Politica

Il Renzi sprezzante e i gorgoglioni di Bossi

Le Assise di Confindustria? Il meeting Vip organizzato a Cernobbio dallo Studio Ambrosetti? La Cgil della Camusso? Ecchisenefrega, direte voi. Anzi, ammettiamolo: il fatto che Matteo Renzi snobbi platealmente questi tradizionali pezzi dell’establishment, solitamente riveriti, un po’ gratifica lo spirito del sanculotto che è in tutti noi. Una variazione sul tema del Vaffa, sbattuto in faccia a pompose banalità; che però – notate bene – ormai contano assai poco. O punto.

A tale proposito, si direbbe che il giovanotto di Rignano voglia ripercorrere i passi dell’Umberto Bossi da Cassano Magnago di vent’anni fa; quando il Braveheart in canottiera era sulla cresta dell’onda e l’allora assessore milanese leghista Philippe Daverio, incaricato di fargli da guida nei salotti meneghini, tremava all’idea che il “senatur” potesse ruttare in faccia a una qualche sciura della buona società. Così, tanto per darsi un contegno.

Nello stesso spirito di allora, il Renzi non pratica i borborigmi a gorgoglione, ma altre forme egualmente sprezzanti, con il medesimo effetto. Quello che i francesi chiamano épater le bourgeois: un voler fare colpo ostentando l’assoluta mancanza di rispetto per le forme.

Quali le ragioni di queste birichinate, di allora e di ora? Le interpretazioni al riguardo possono essere duplici: politiche o psicologiche.

A) La provocazione tramite rozzezza può rientrare in una strategia, a mezzo gestualità, di posizionamento politico in un ben precisato campo elettorale: quello della “piccola gente”, che si vorrebbe indurre a bersi la storiella del leader “pane e salame”. Un tipo semplice e alla mano (“uno di noi”, lo slogan) che disdegna terrazze&salotti (variamente aggettivati: “esclusivi”, “radical chic”, “dei lorsignori”, ecc.) amando vita e compagnie “semplici”. Il passo successivo nell’induzione manipolatoria è quello di lasciar intendere (pur senza esplicitarlo) la vera natura di tale leader “popolare”: un nuovo Robin Hood, che porta via ai ricchi per dare ai poveri.
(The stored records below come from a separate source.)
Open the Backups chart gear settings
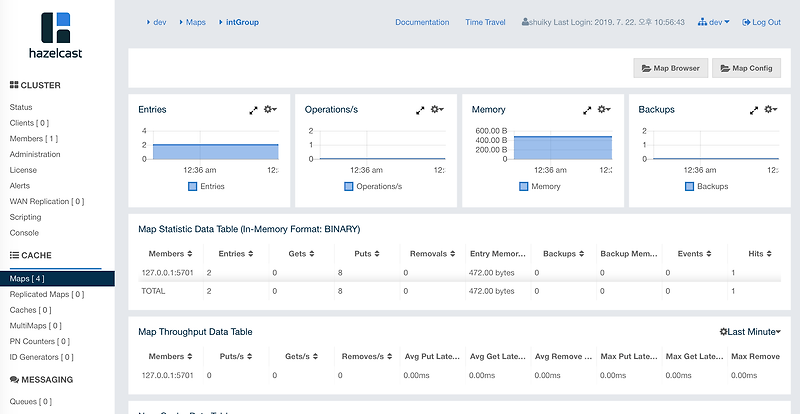 click(770, 109)
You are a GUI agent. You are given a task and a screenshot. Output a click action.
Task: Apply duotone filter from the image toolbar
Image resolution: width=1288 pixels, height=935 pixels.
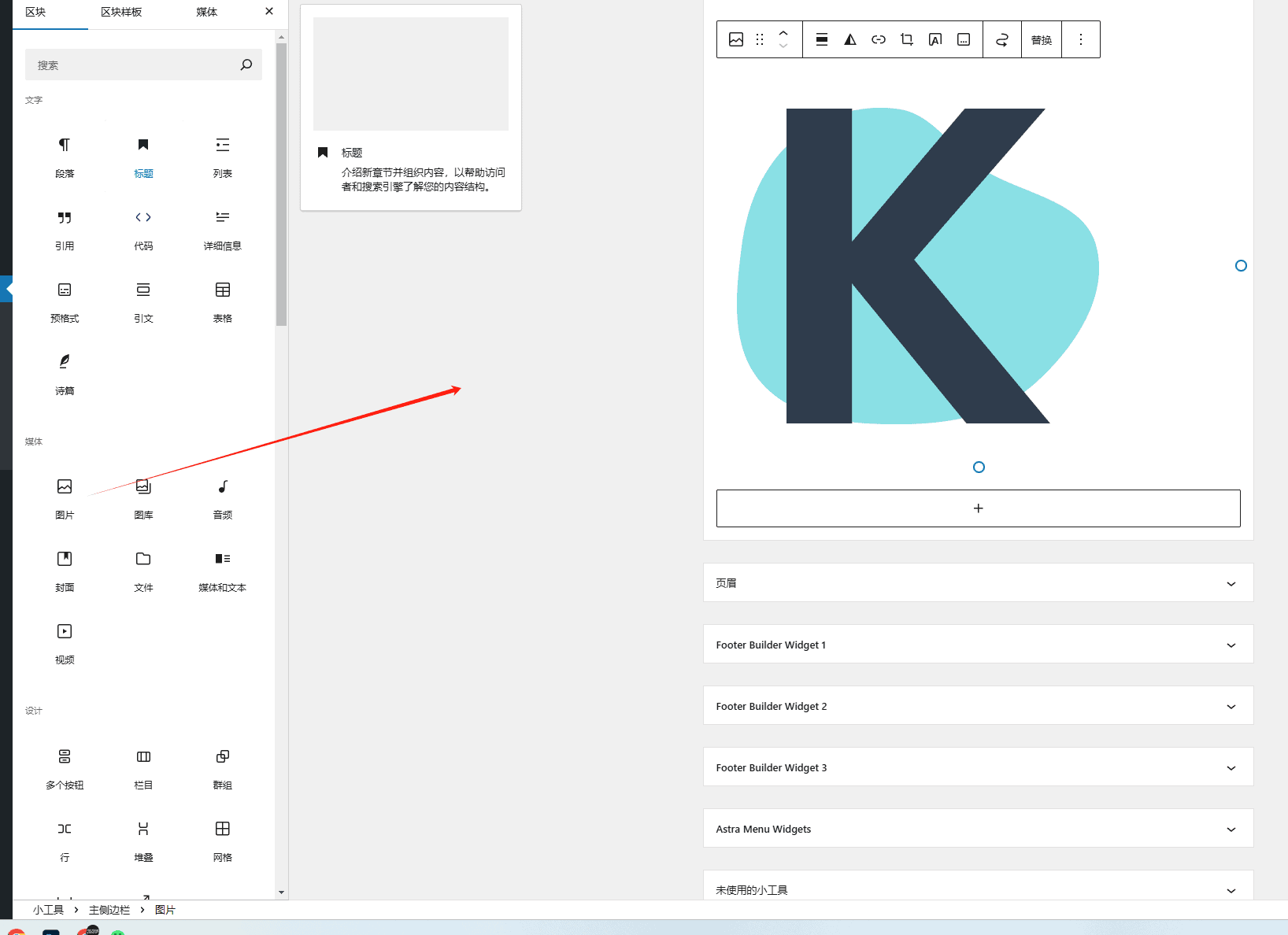tap(850, 39)
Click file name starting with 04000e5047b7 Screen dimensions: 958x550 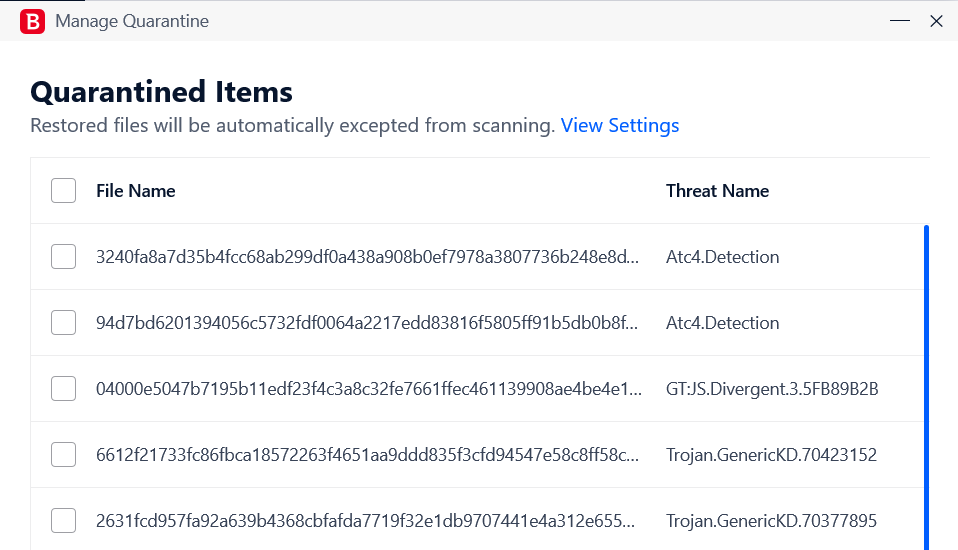point(368,389)
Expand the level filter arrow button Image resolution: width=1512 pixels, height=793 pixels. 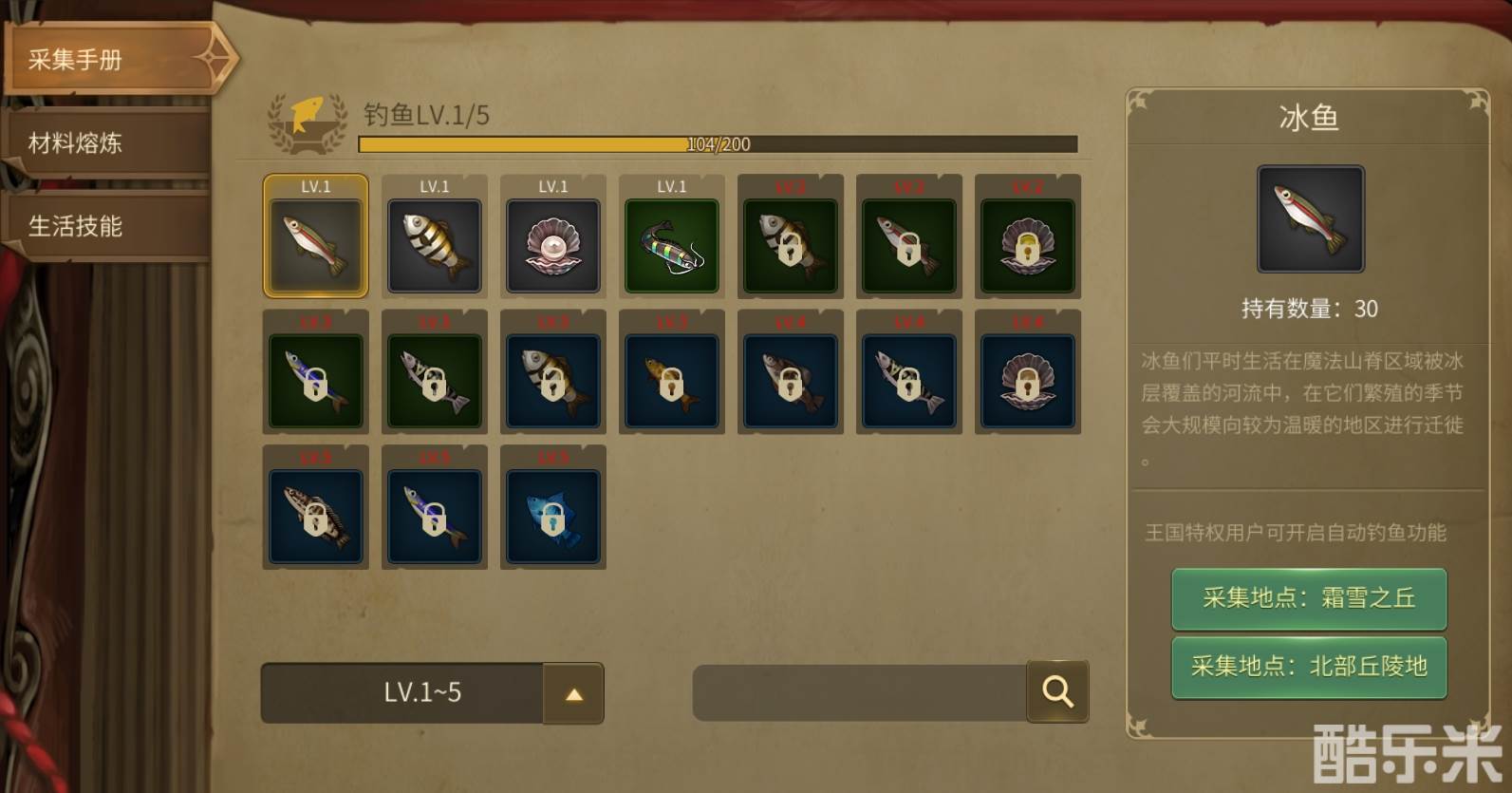(x=573, y=693)
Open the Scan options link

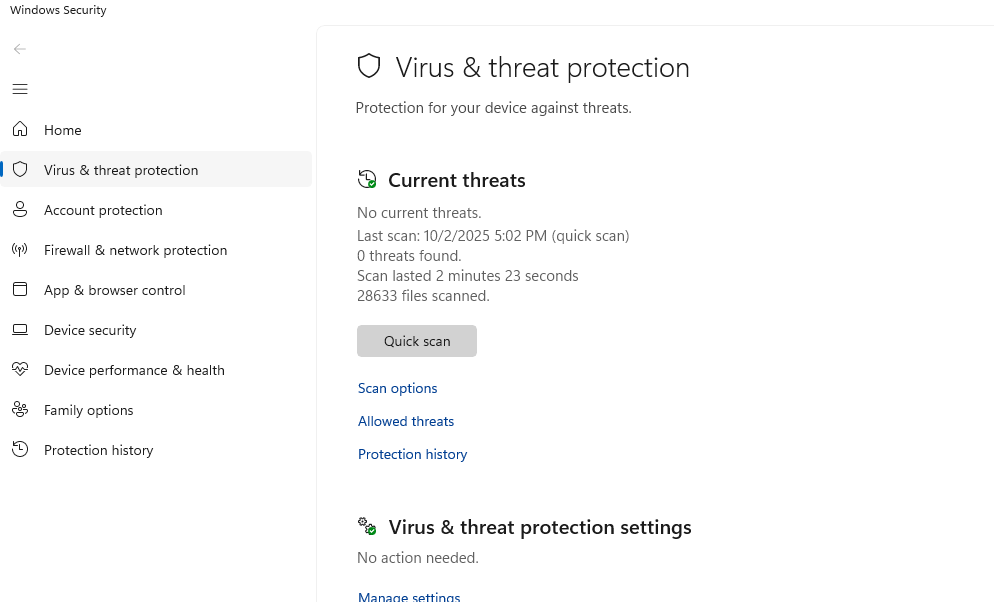click(398, 388)
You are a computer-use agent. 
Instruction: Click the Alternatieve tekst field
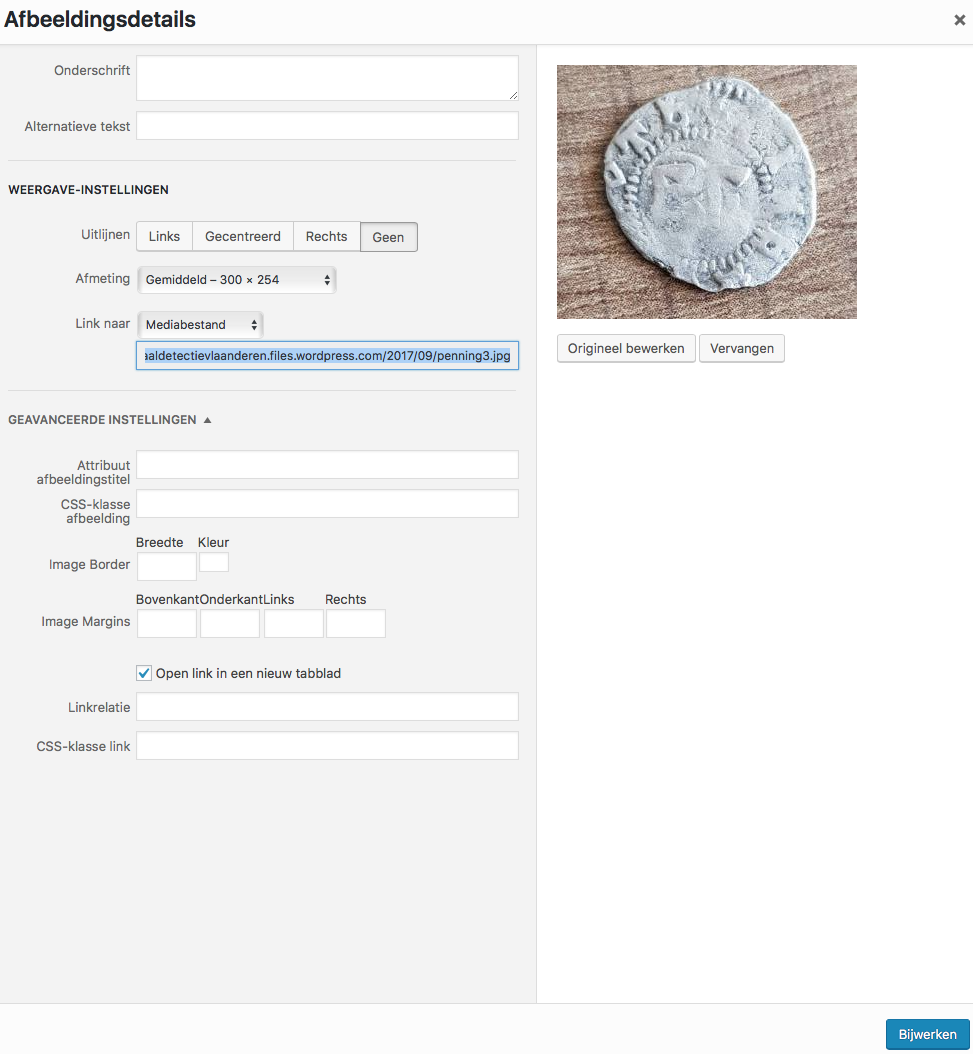coord(327,126)
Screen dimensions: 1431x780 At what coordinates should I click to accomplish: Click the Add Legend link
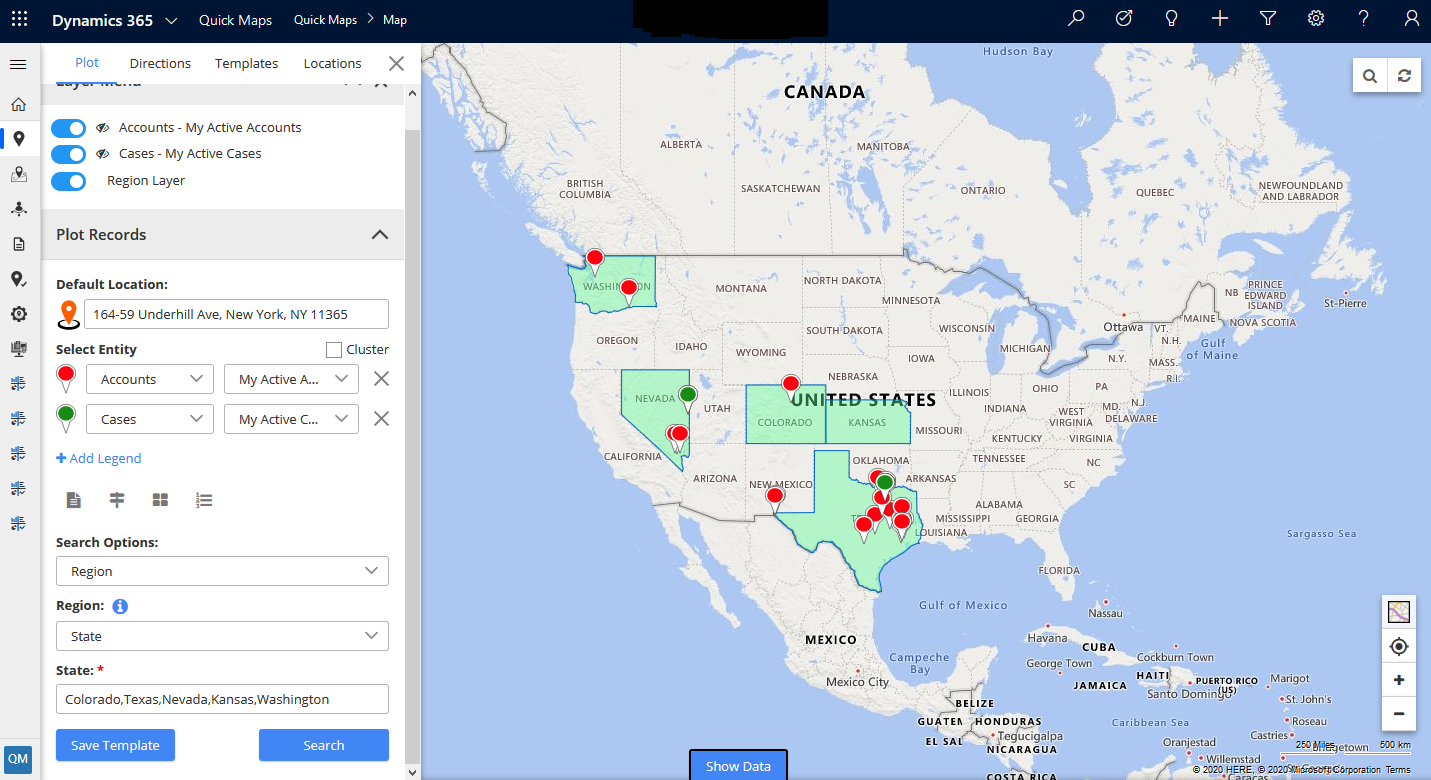[x=98, y=458]
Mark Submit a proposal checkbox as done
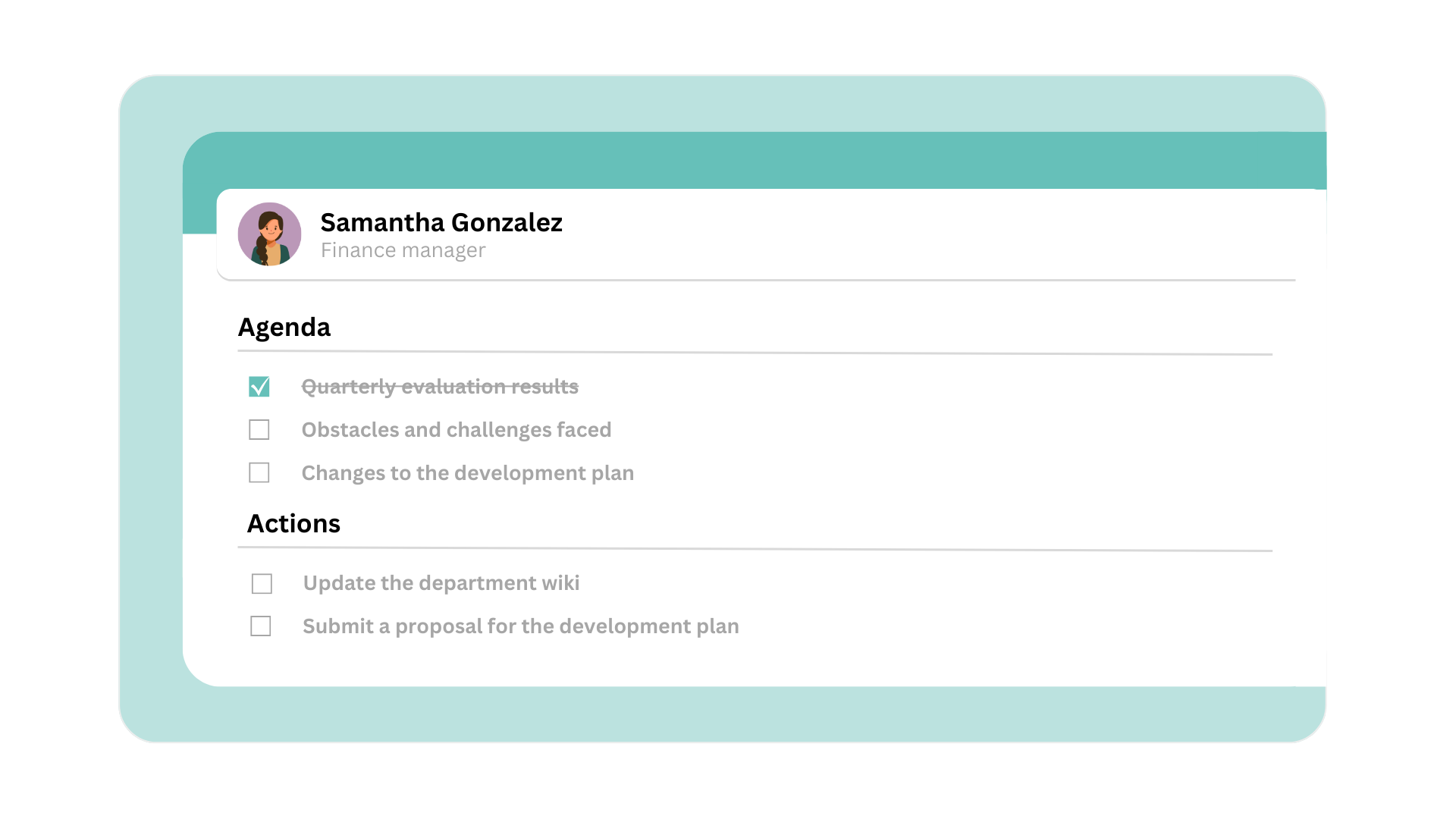1456x819 pixels. [x=261, y=626]
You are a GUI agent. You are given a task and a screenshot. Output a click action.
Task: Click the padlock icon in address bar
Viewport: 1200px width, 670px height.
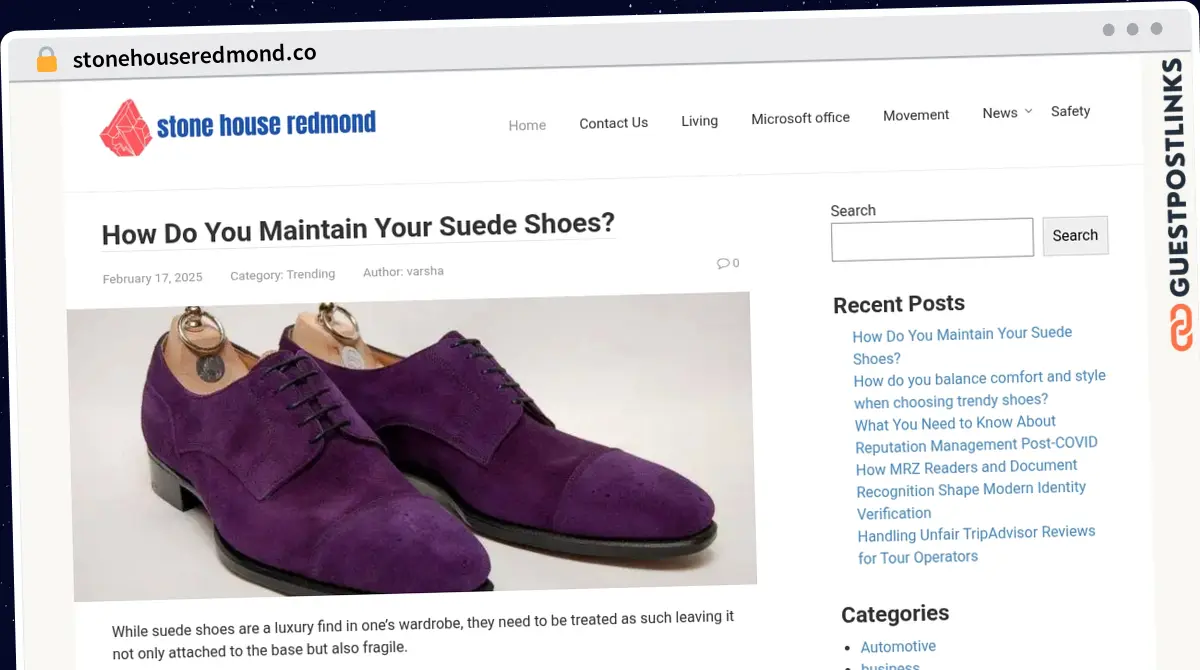click(46, 59)
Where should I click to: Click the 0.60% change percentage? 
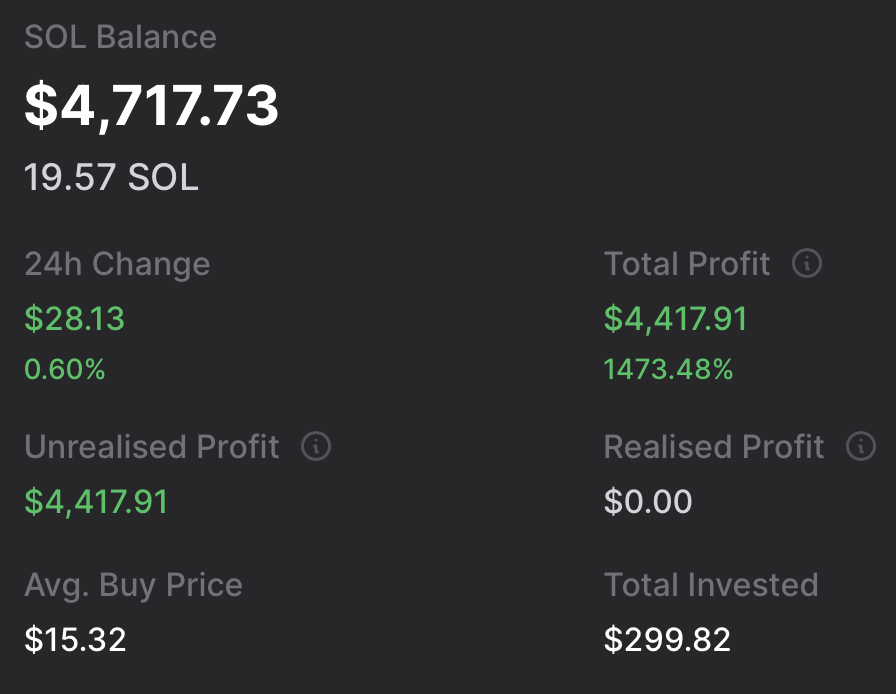point(64,370)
Quando in effetti il Renzi, analizzato con un minimo di accortezza, rivela la sua vera collocazione sociale d’elezione: la neoborghesia arricchita nelle sue varie sfumature; da quella cafona alla Briatore a quella docevitara alla Montezemolo, da quella ruspante tipo Farinetti a quella in arrampicata ai vertici del nuovo establishment modello Dalla Valle;

B) L’uso sistematico della maleducazione può – altresì – rivelare aspetti relativi alla struttura della personalità, quale una profonda insicurezza che tende a sublimarsi in modi platealmente aggressivi. Il caso tipico del complesso di inferiorità virato a superiorità, con l’esito presunto di nascondere la soggezione dietro gli atteggiamenti sprezzanti. La ragione di fondo è la consapevolezza ansiogena della propria inadeguatezza che non si intende lasciar trapelare; la rimozione della scarsa dimestichezza con regole del comportamento ottenuta calpestandole. Quindi, la tipologia è sostanzialmente quella del “parvenu di seconda fascia”: privo dell’intelligenza e della modestia necessarie per apprendere i modi appropriati, arrogante al punto da spregiarli. Se ricordate le tavolette di Fedro, il giovane Renzi sembra quella volpe che non riesce a cogliere l’uva troppo in alto e per questo si giustifica dichiarandola “acerba” (“nondum matura est, nolo eam sumere”).

In entrambi i casi il profilo che emerge è quello di un arrampicatore sociale (nel secondo, pure complessato); spiegando – così – frenesie e spregiudicatezze. Mentre continua a non tranquillizzare sul fronte dell’affidabilità.

Ormai – del resto – il giochino delle promesse al rialzo inizia a mostrare la corda, a fronte della sensazione che la luna di miele renziana con la pubblica opinione stia rapidamente volgendo al termine.

Anche se perdura la sua rendita di posizione: il non esserci alternative a questa leadership; sebbene ne sia stata accertata l’inconcludenza.